Ensler understood how part of her was terrified of men being lost, how she needed them to be tough and assured. She also understood how many years she’d been carrying men’s “invisible pain” in order not to see their weakness or shame. Holding Agrim in her arms, “this weeping liquid man” – as she described him – was her undoing, pulling her “out to sea in the wild waves of his crying”.

Advertisement

“It was as if I were holding the secret story of men in my lap,” she wrote. “Centuries of male sorrow and loss, centuries of unexpressed worry and doubt, centuries of pain. I suddenly understood violence and war. I understood retaliation and revenge. I understood how deep the agony is and how its suppression has made men into other things. I understood that these tears falling down Agrim’s face would have become bullets in any other case, hardened drops of grief and rage directed toward a needed enemy. I saw how in fighting to live up to the tyranny of masculinity, men become driven to do anything to prove they are neither tender, nor weak, nor insecure. They are forced to cage and kill the feminine within their own beings and consequently the world.”

I first read this passage more than a decade ago, and the words have remained with me. That’s partly because they were delivered by a strong feminist, but also because they spoke to what it is in men that causes them to inflict such monumental hurt on women, other men, children and themselves. They are forced to cage and kill the feminine within their own beings and consequently the world.

Carl Jung, the Swiss psychoanalyst renowned for his theory of the collective unconscious, called this feminine within a man the anima – the “unconscious woman” that contains all the feminine personality qualities inside a man that can either be expressed, if allowed, or repressed and removed. These are the qualities of tenderness, compassion, vulnerability, friendship, relatedness, creativity, imagination and intuition.

Conversely, he called the masculine within a woman the animus – the “unconscious man” that holds the archetypal masculine traits of courage, assertiveness, analytical thought, decisiveness and a drive for achievement. (The Chinese describe this polarity as yin and yang, the complementary female and male principles operating in nature.) In Jung’s world view, all of us carry these archetypal qualities inside us – feminine and masculine – but from childhood we create gender identities and roles, consciously or unconsciously, to conform with the often-crippling sexual stereotypes society imposes.

From a young age, boys absorb information about what behaviours are deemed acceptable for males.

From a young age, boys absorb information about what behaviours are deemed acceptable for males.Credit:Getty Images

 

Girls wear pink, and isn’t that a pretty dress?
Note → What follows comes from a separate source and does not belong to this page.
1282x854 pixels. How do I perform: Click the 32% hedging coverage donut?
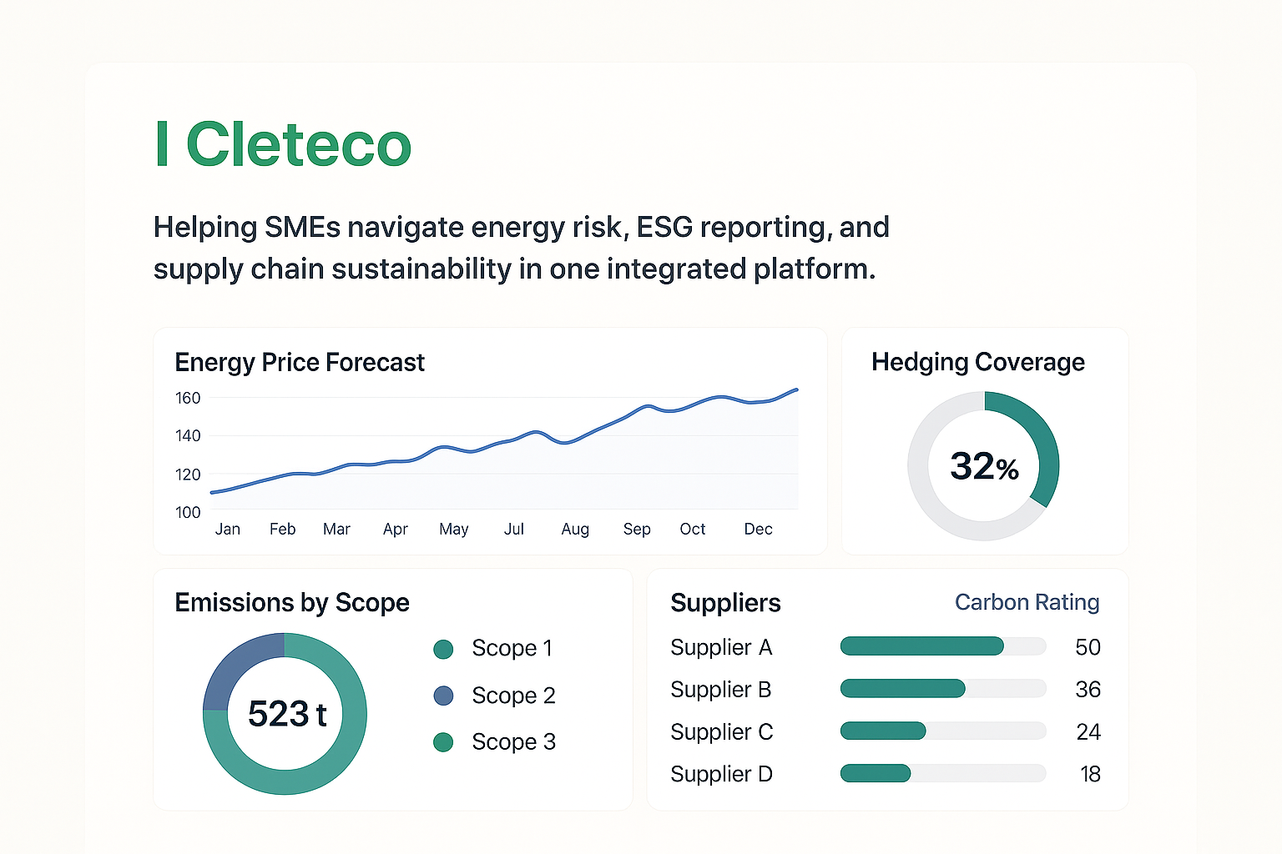coord(983,466)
Boys wear blue and play with Lego and trucks, and aren’t you strong? Women are nurturers. Men are providers. Women are sensitive. Men are tough. We all know the drill; and we all know that identity politics today is, in part, a furious backlash to these oversimplified and limiting concepts.

For men, these stereotypes are particularly destructive, as Tony Porter, an internationally recognised American author and educator, pointed out in his inspirational 2010 TED talk in Washington DC. “I grew up in New York City, between Harlem and the Bronx. Growing up as a boy, we were taught that men had to be tough, had to be strong, had to be courageous, dominating, no pain, no emotions, with the exception of anger, and definitely no fear,” he said. “[We were taught] that men are in charge, which means women are not; that men lead, and you [women] should just follow and just do what we say. That men are superior and women are inferior; that men are strong, that women are weak. That women are of less value, property of men, and objects, particularly sexual objects.”

Porter later came to describe this collective socialisation as the “man box”, a term first coined by Paul Kivel in his 1992 book, Men’s Work: How to Stop the Violence That Tears Our Lives Apart. This “man box” contained all the ingredients for how men came to define their masculinity. Some of those ingredients, Porter said, were “absolutely wonderful”, others were so “twisted” that it required deconstructing and redefining the very concept of manhood.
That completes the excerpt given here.